READING PASSAGE:
This article originally appeared on watchdog.org.
Some political analysts have warned California Republicans not to read too much into last Tuesday’s decisive victory in the San Diego mayoral race by GOP councilman Kevin Faulconer over Democratic councilman David Alvarez. In California, the troubled GOP should never make too much of rare good news. Yet the party can learn some helpful lessons from last week’s win, which could offer a blueprint for moving forward.
The biggest lesson: Republicans can directly take on the immensely powerful public-sector unions and actually win an election even in fairly hostile territory. The unions provided 80 percent of Alvarez’s funding and they hit the streets promoting their candidate, yet they were soundly defeated. Republicans can’t do this everywhere in California, but it can be done selectively. Public-opinion polls shows a statewide electorate that remains skeptical about the power of unions, even though that same electorate tends to skew strongly in the Democratic direction. That’s good news for the GOP if it approaches the issue wisely.
Losing was such an odd occurrence for local unions that the day after the election the San Diego and Imperial Counties Labor Council sent out a mass email with the subject line, “We Did It!” It read as if it were mistakenly sent out in a Dewey-beats-Truman manner – until one finds deeply buried wording assuring members that “This is not a set back.”

TASK 1:
Translate this sentence from the passage on the San Diego mayoral race into Spanish: "In California, the troubled GOP should never make too much of rare good news."
TASK 2:
Answer these questions using the passage on the San Diego mayoral race:
(a) Who won the San Diego mayoral race?
(b) What percentage of Alvarez's funding did the unions provide?
(c) What subject line did the San Diego and Imperial Counties Labor Council use in its mass email the day after the election?
The rows that follow the passage were taken from a separate source.

DATA ROWS:
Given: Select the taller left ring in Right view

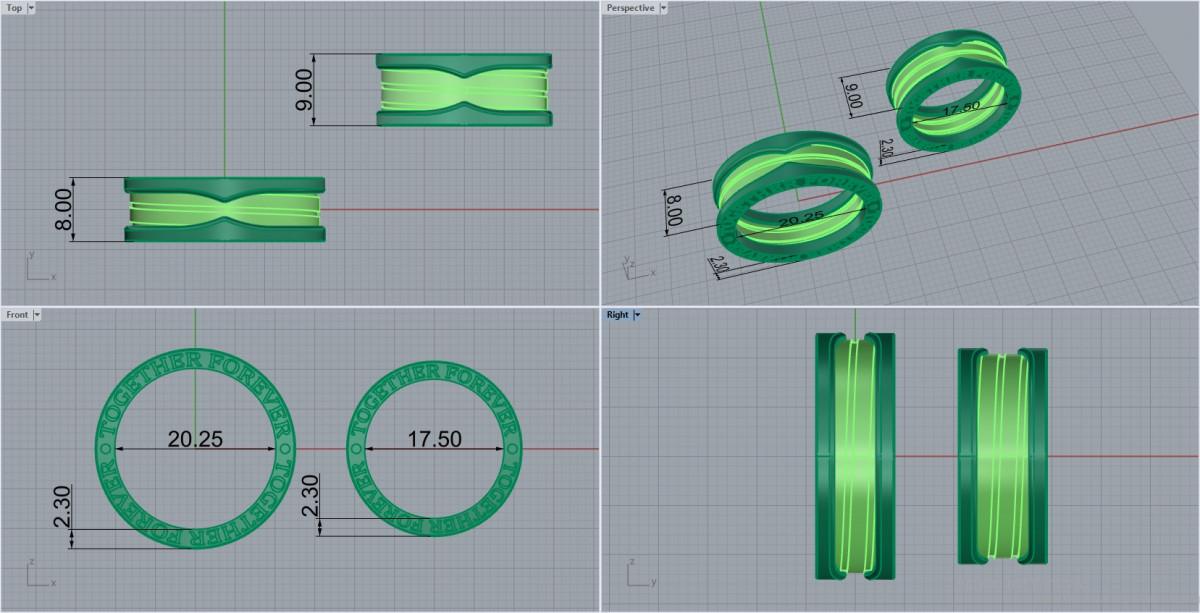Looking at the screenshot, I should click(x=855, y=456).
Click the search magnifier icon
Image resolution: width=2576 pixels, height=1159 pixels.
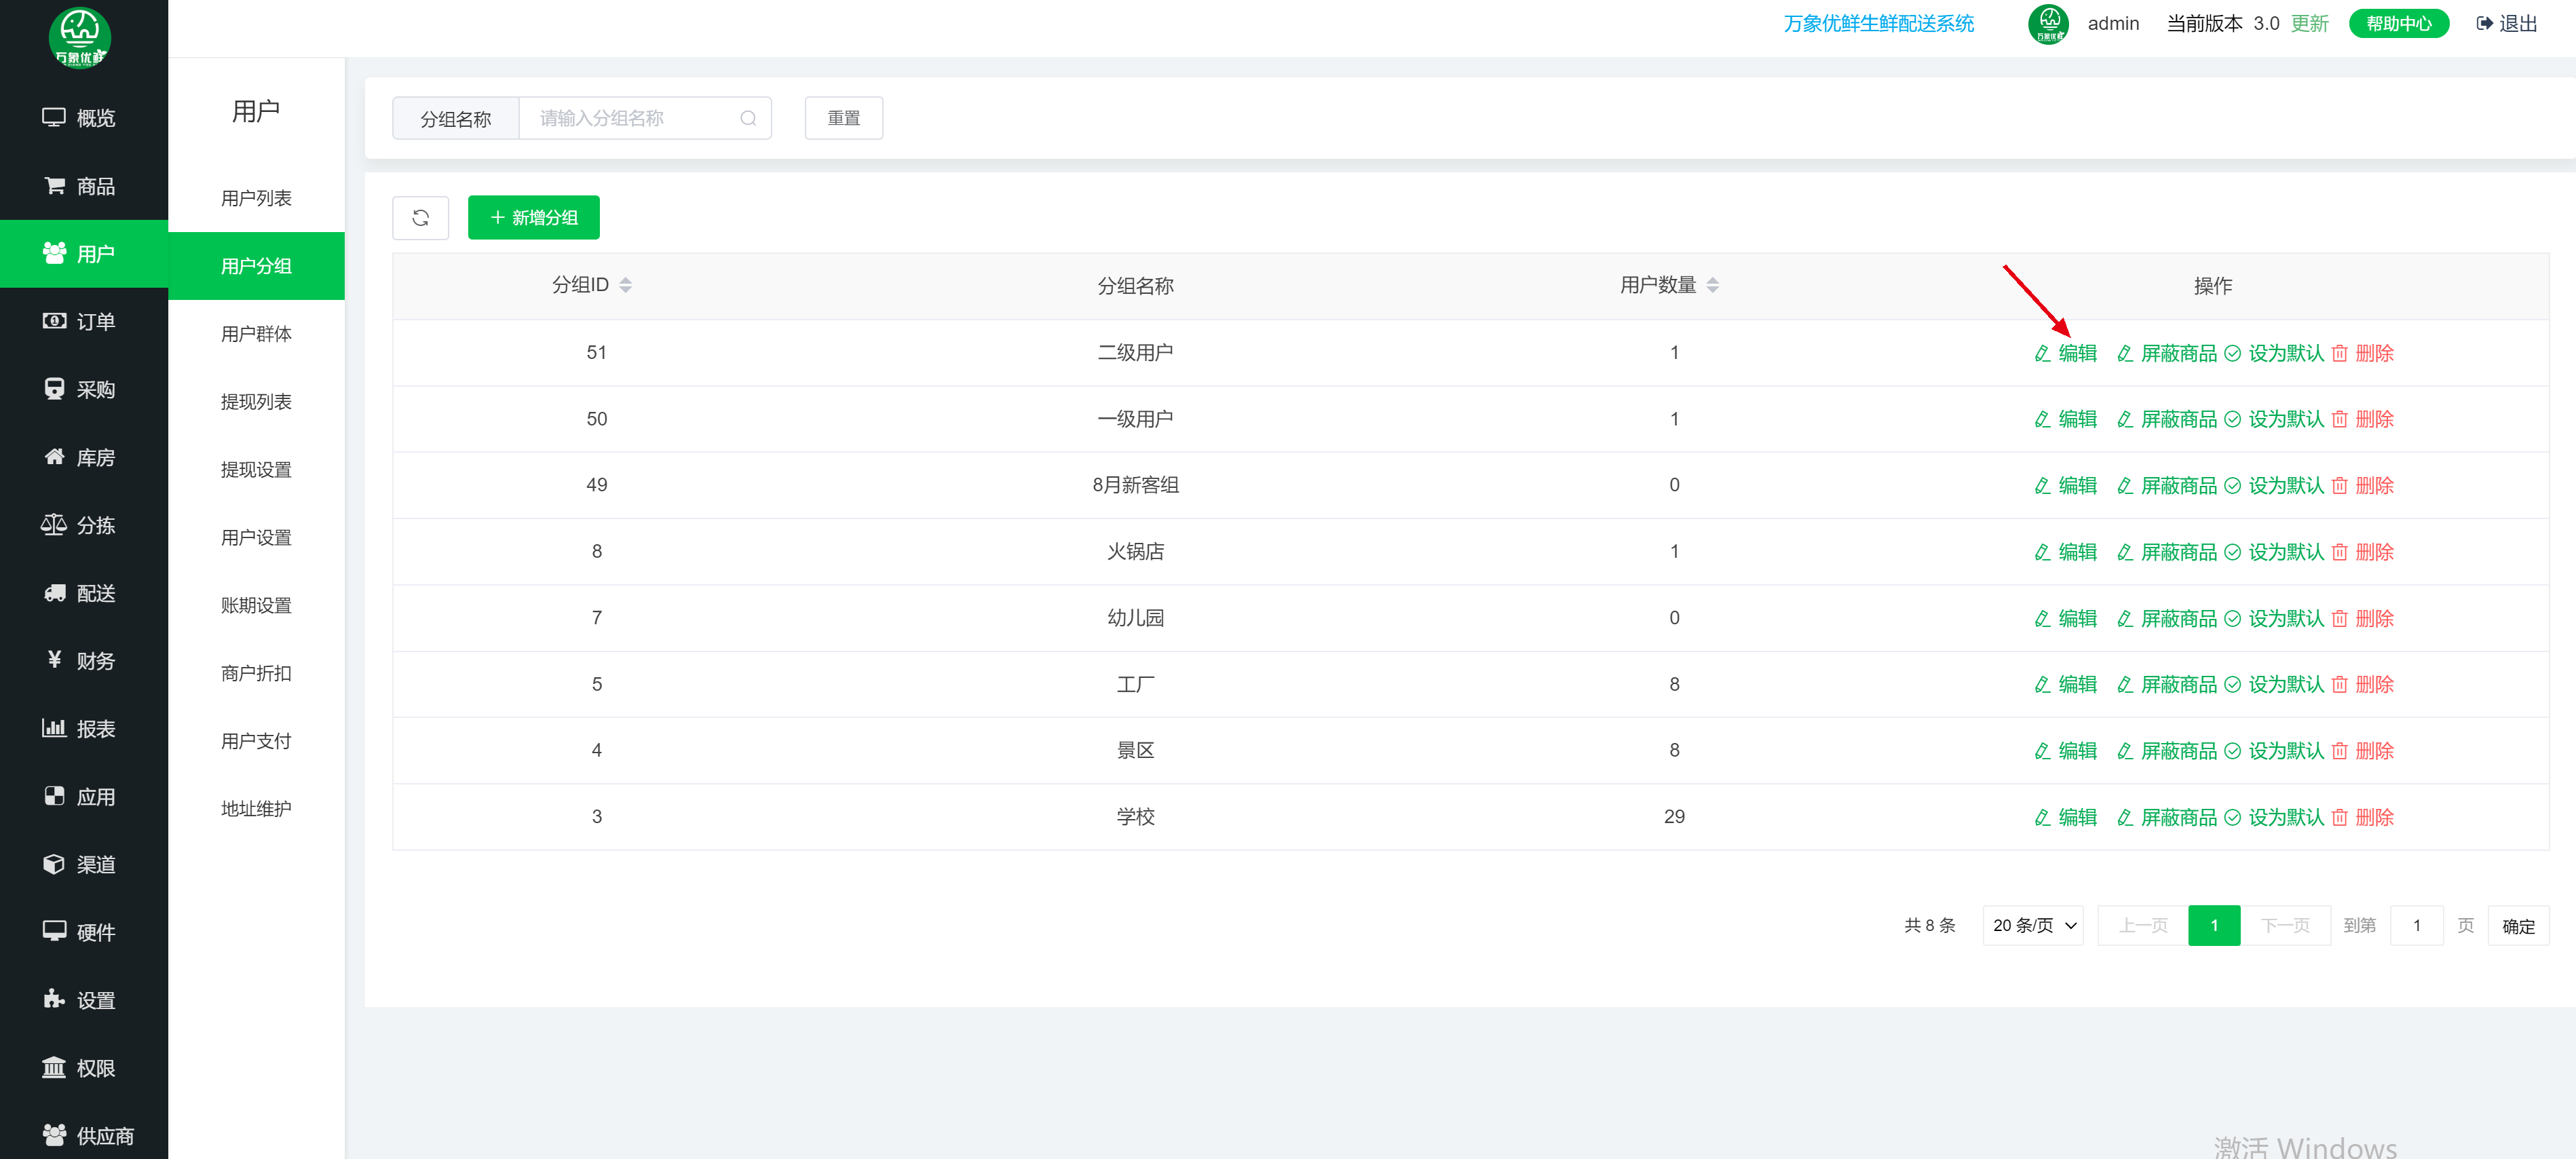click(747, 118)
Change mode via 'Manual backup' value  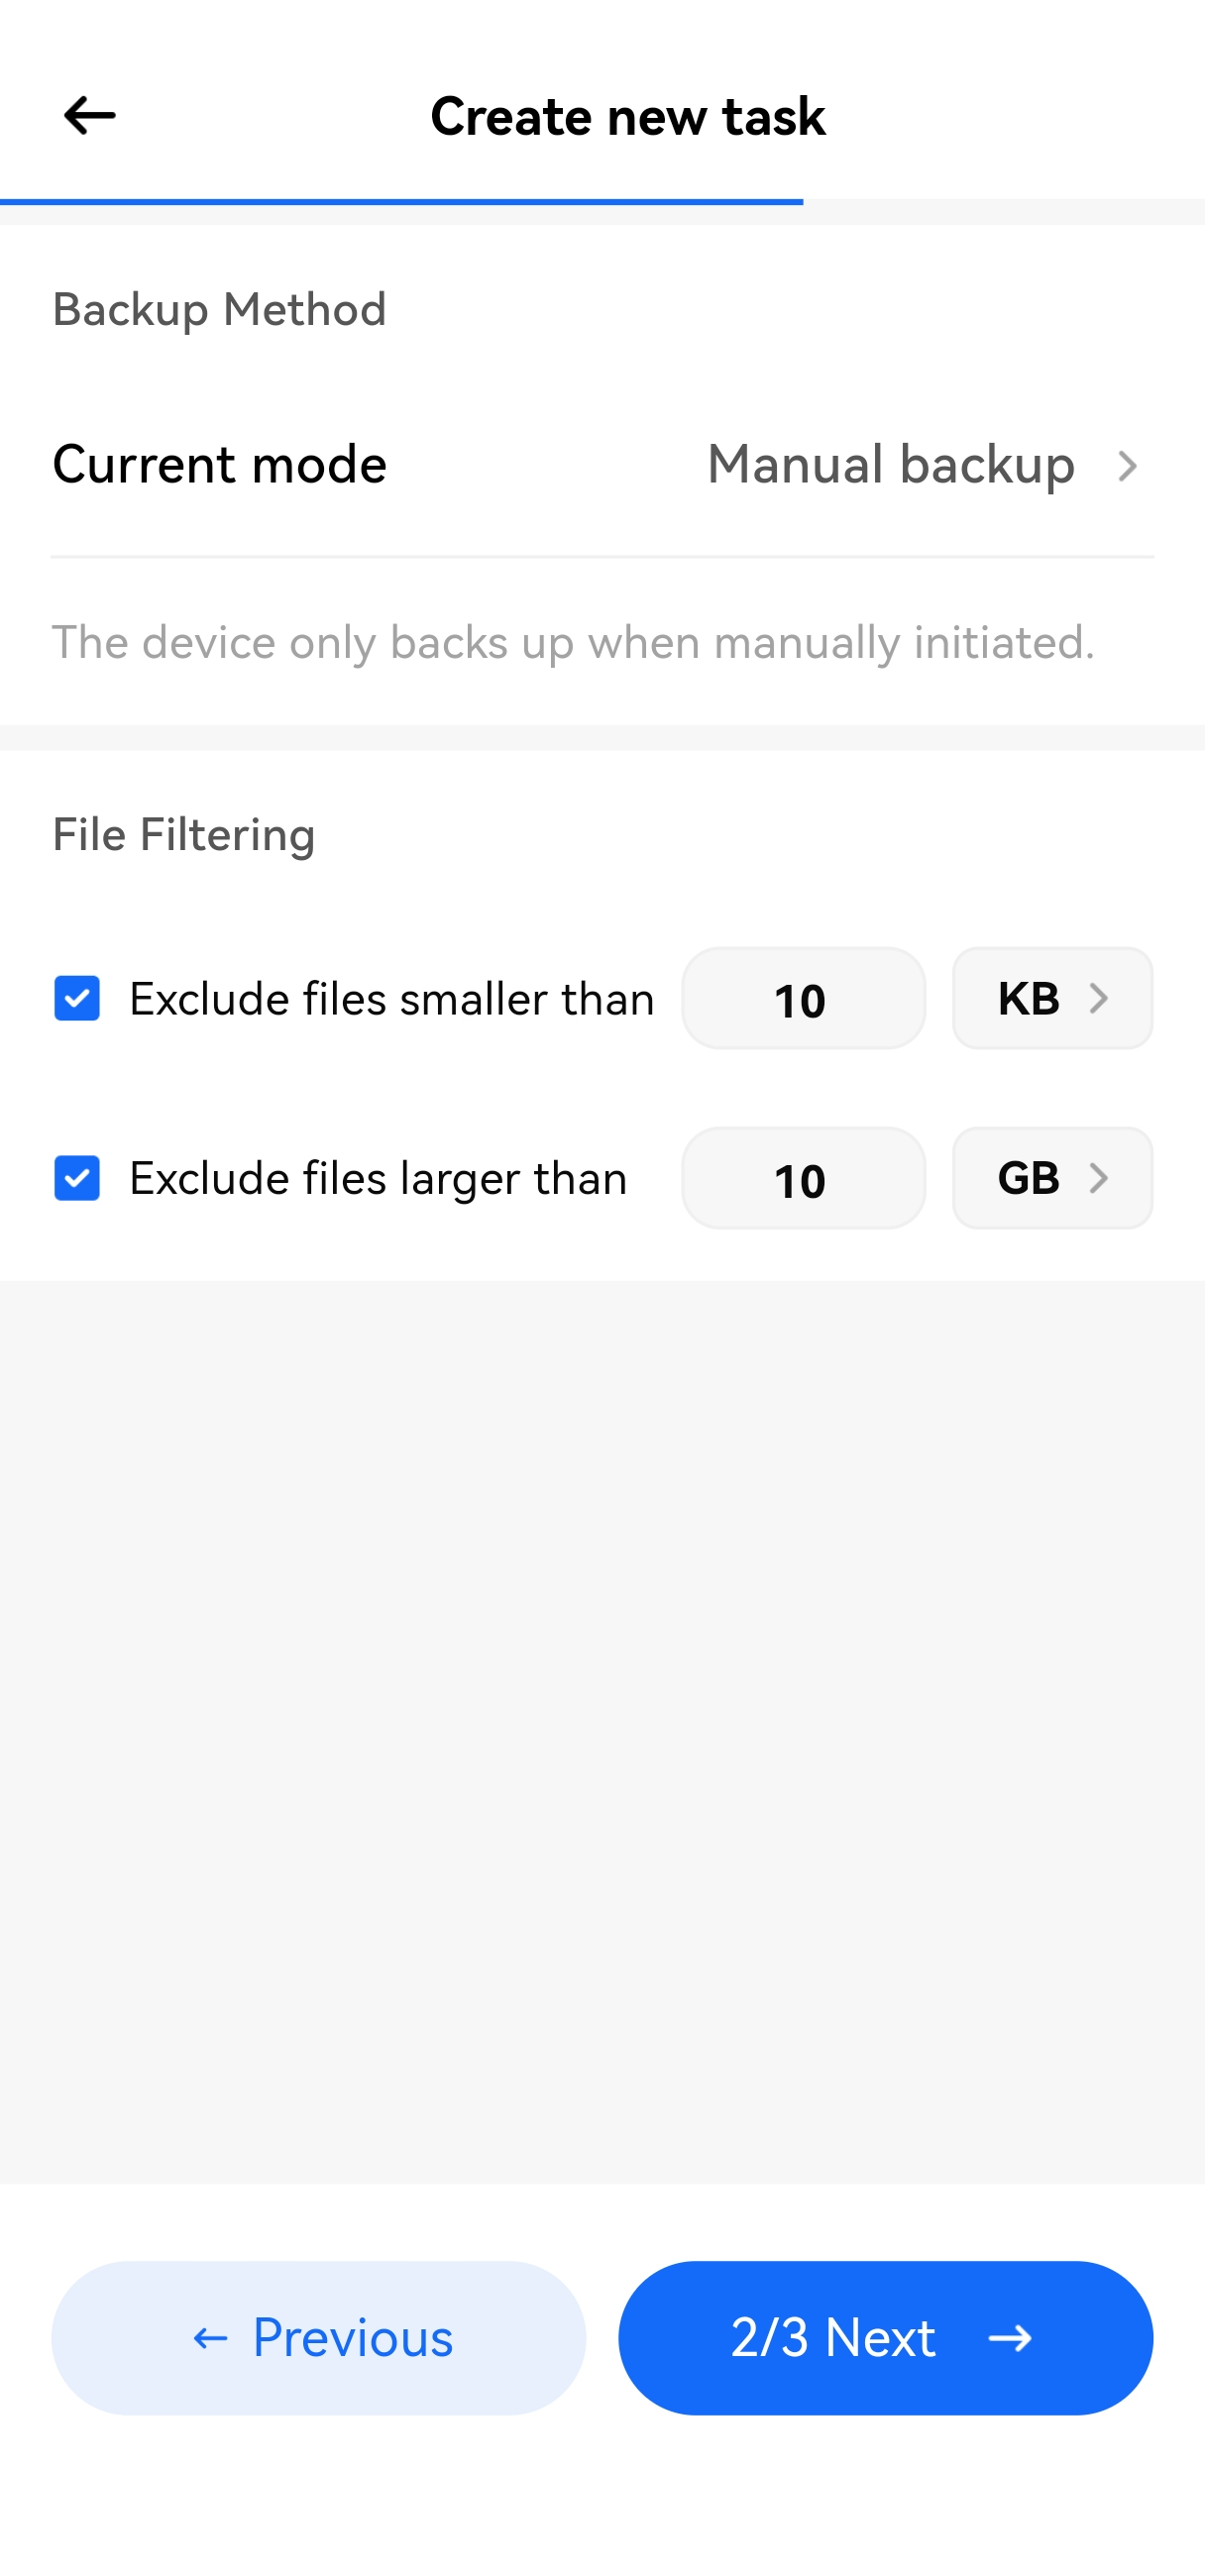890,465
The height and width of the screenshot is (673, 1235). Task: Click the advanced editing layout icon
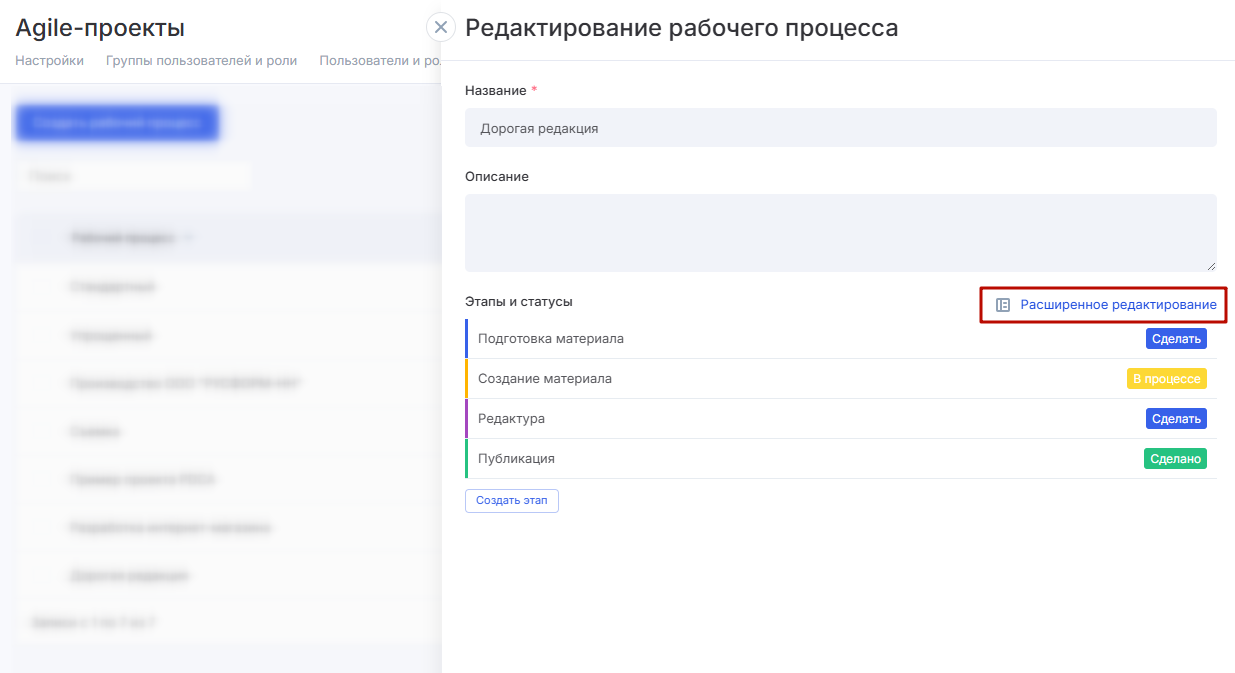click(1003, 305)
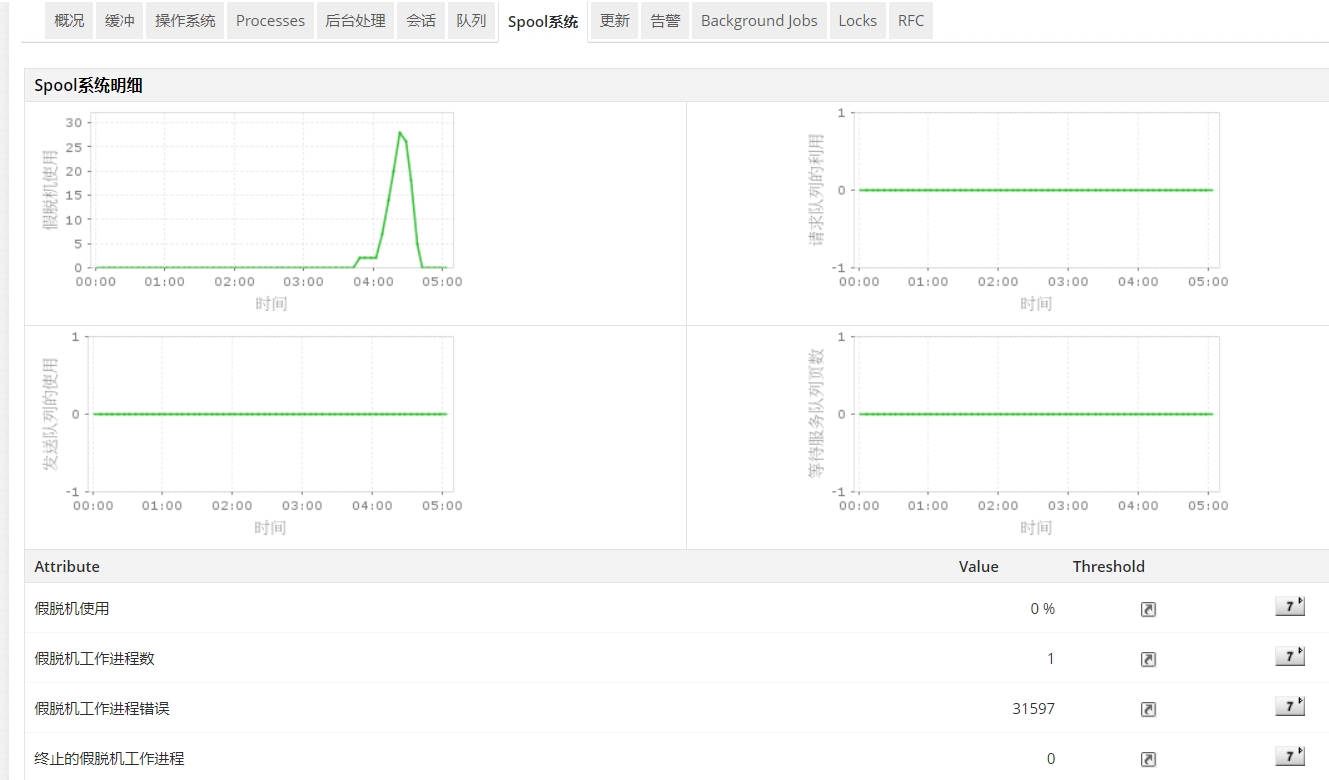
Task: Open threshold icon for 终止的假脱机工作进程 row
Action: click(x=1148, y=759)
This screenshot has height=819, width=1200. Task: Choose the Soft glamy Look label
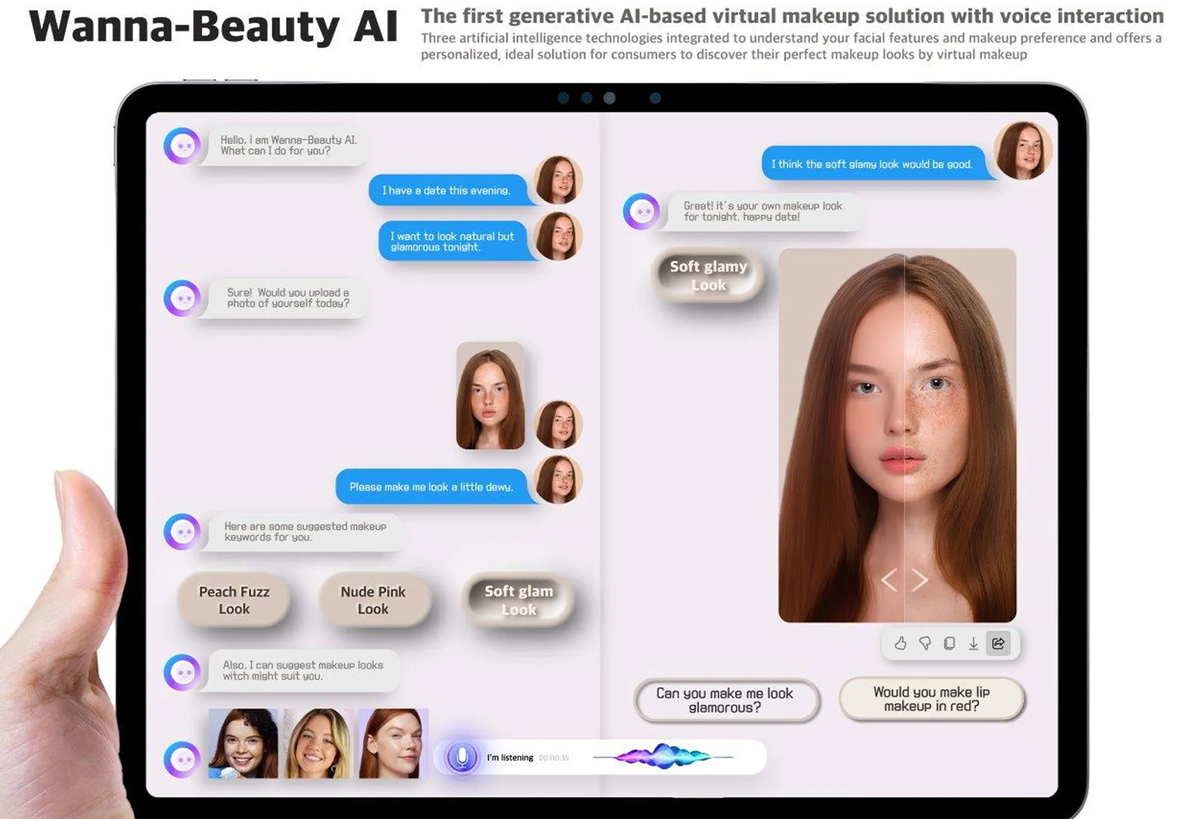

WRITTEN SOLUTION 1:
En California, el Partido Republicano, en apuros, nunca debería dar demasiada importancia a las escasas buenas noticias.

WRITTEN SOLUTION 2:
(a) GOP councilman Kevin Faulconer.
(b) 80 percent.
(c) "We Did It!"